His revenues, and his profits, have been steadily dropping for the past year.
He studies his major cost centers, and he worries that he might have to "right size" the assembly line (in other words, lay off workers) to reduce costs.
Currently, there are six stations that need human monitoring. The assembly line runs OK, but Stan can purchase new technology to remove the need for monitoring at three stations. This means that he can reduce his workforce by nine people (three shifts a day). So Stan buys the new equipment and, with regret, lays off nine workers.
Now it's a year later, and Stan's profit margin is in even worse shape. What happened? The technology that was supposed to lower his costs hasn't helped profits at all! So he looks for other cost-saving opportunities and ways to complete the work more efficiently.
Do you think Stan is likely to solve his problem?
Maybe not. Why? Because he's looking for more efficient ways to do the SAME things. This addresses only one side of the issue. The other side involves determining if WHAT he's doing is actually necessary, or done the right way.
If Stan had investigated different bottle designs, he could have filled the bottles and had them ready for shipping in half the time – and he would have delivered a bottle that his customers actually preferred.

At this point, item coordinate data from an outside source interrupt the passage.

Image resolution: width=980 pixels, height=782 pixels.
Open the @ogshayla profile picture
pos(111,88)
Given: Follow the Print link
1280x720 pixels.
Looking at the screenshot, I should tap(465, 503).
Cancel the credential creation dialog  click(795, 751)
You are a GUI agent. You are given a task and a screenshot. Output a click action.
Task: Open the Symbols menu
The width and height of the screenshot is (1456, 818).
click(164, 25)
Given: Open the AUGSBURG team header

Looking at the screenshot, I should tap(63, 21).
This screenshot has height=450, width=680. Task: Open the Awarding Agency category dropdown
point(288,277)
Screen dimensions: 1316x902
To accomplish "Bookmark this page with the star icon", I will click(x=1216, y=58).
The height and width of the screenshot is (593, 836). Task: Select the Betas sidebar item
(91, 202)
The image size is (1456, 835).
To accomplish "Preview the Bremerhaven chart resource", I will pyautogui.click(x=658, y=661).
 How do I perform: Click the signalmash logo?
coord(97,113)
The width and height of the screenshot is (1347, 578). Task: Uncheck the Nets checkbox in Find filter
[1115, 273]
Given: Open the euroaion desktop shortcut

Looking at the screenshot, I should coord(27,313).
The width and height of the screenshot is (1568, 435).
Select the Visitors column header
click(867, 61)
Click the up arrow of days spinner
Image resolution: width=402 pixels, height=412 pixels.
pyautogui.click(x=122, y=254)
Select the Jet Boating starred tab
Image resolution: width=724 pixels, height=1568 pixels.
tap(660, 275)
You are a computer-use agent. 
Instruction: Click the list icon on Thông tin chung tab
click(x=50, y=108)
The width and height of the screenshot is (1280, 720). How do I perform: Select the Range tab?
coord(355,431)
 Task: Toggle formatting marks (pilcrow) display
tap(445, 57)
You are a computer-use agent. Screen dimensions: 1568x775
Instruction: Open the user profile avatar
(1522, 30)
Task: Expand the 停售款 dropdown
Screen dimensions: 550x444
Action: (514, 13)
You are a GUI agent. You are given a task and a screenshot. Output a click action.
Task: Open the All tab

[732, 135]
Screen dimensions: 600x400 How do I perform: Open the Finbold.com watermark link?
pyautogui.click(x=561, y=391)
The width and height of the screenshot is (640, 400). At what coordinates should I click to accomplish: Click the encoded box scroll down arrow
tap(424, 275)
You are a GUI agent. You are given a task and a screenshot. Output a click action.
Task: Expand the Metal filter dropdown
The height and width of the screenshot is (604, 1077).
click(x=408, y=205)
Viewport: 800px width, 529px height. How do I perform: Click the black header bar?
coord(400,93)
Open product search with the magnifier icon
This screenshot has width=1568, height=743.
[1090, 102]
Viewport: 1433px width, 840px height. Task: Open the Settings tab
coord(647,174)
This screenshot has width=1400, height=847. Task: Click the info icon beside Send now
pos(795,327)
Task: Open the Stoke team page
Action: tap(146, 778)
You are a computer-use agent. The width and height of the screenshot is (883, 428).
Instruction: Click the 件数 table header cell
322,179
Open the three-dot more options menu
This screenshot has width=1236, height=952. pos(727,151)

If he had thought about how to redesign the manufacturing process, instead of just how his production line functioned, he would have discovered better ways to meet his customers' needs – and he would have saved money.
A Different Kind of Solution
In 1990, Michael Hammer, a former MIT professor, published a Harvard Business Review article that described this management approach. It was called business process reengineering (BPR), and it became very popular.